» WHAT YOU NEED TO DO
The job is to find each line in the entries holding the string "Task" and copy that line.

» DATA EXTRACTS
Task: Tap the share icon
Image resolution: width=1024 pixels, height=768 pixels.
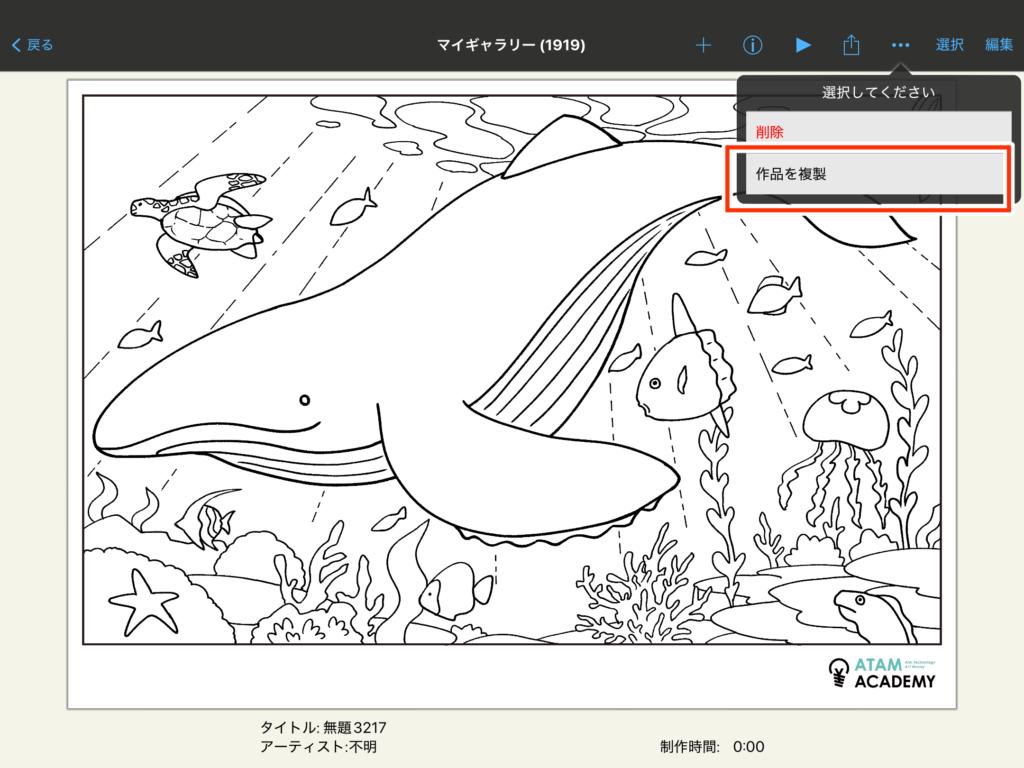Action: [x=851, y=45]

* * *

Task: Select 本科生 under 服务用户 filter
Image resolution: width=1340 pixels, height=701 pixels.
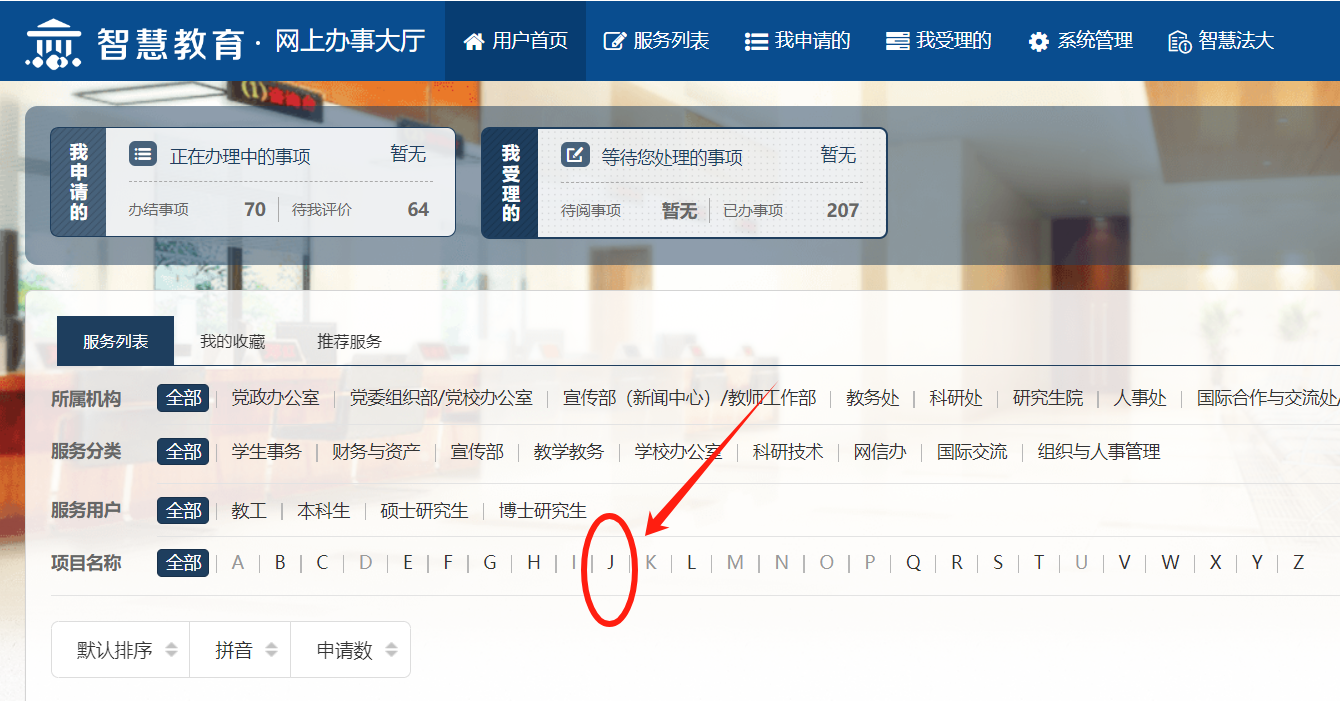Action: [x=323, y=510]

» WRITTEN ANSWER
Task: Tap the share icon
Task: Select 本科生 under 服务用户 filter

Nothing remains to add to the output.